Steven Scopellite
About Steven M. Scopellite
Steven M. Scopellite, age 59, has served as an independent director of OceanFirst Financial Corp. since 2019 and currently chairs the Information Technology Committee and serves on the Leadership Committee . He retired from Goldman Sachs in 2013 as Global Chief Information Officer after nearly 30 years, where he led penetration into new markets, pioneered electronic trading expansion, and built a global technology organization . The board identifies 11 of 13 directors as independent; only Christopher Maher and Joseph Lebel are non‑independent, confirming Scopellite’s independence . All directors attended at least 75% of board and committee meetings in 2024; the board met 11 times .
Past Roles
| Organization | Role | Tenure | Committees/Impact |
|---|---|---|---|
| Goldman Sachs | Global Chief Information Officer | Retired in 2013; ~30-year career | Led expansion into electronic trading; built world-class global technology organization |
External Roles
| Organization | Role | Tenure | Focus/Impact |
|---|---|---|---|
| Pledge Publishing | Advisor and Board member | Current | Building technology linking mainstream gaming to Web3 |
| Riverview Medical Center | Board of Trustees | Current | Community healthcare governance |
Board Governance
- Committee assignments: Chair, Information Technology Committee; Member, Leadership Committee .

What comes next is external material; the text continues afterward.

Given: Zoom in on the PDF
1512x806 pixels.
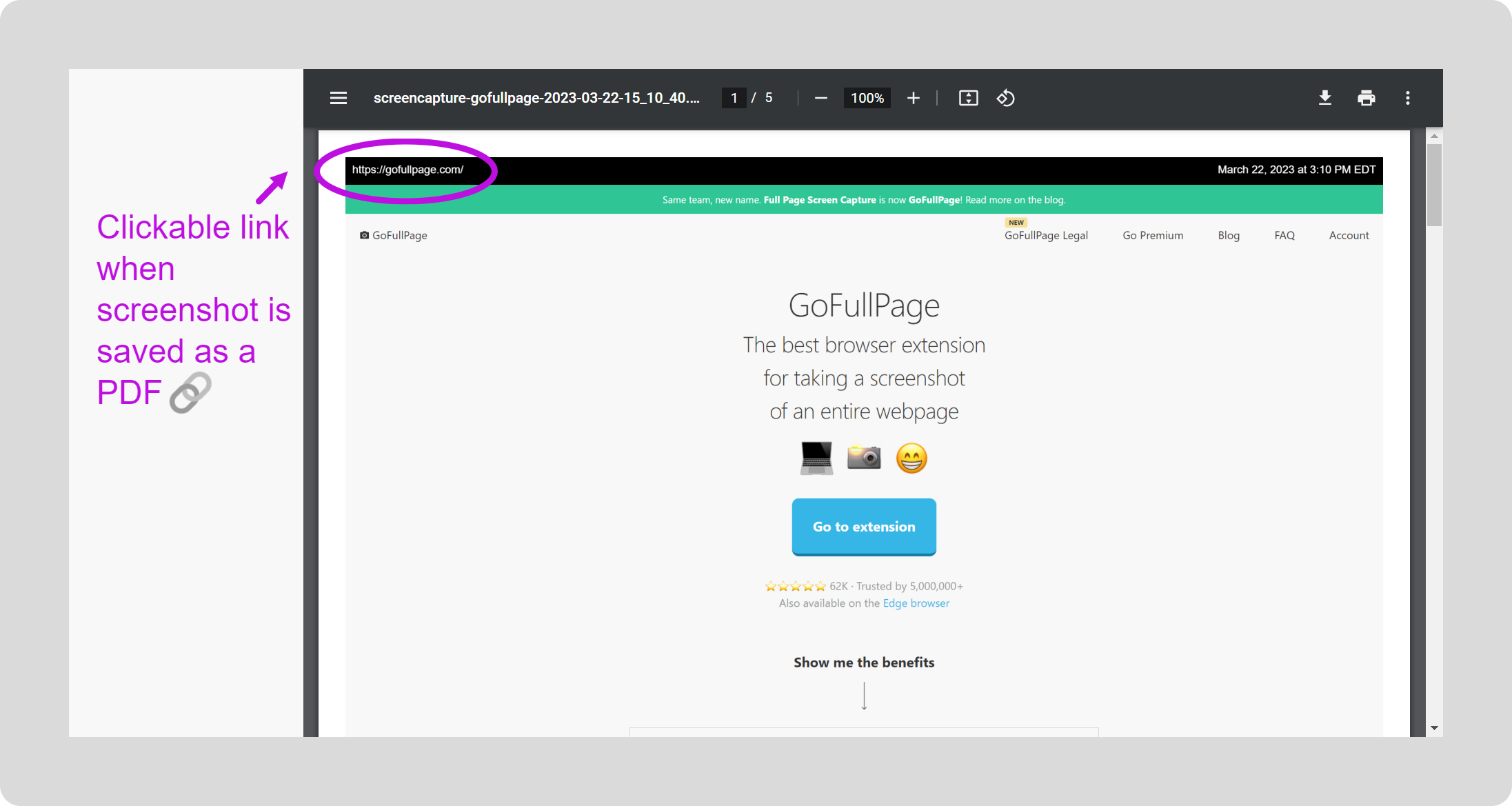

- Committee activity: Information Technology Committee met 5 times in 2024; Leadership Committee met 4 times .
- IT Committee remit: Oversees technology strategy and cybersecurity, including AI initiatives, and technology-related risk management .
- Board leadership: Combined CEO/Chair with Lead Independent Director (Anthony R. Coscia) and executive sessions of independent directors each regular meeting .
- Independence and attendance: Scopellite is independent; all directors attended at least 75% of board/committee meetings; board held 11 meetings in 2024 .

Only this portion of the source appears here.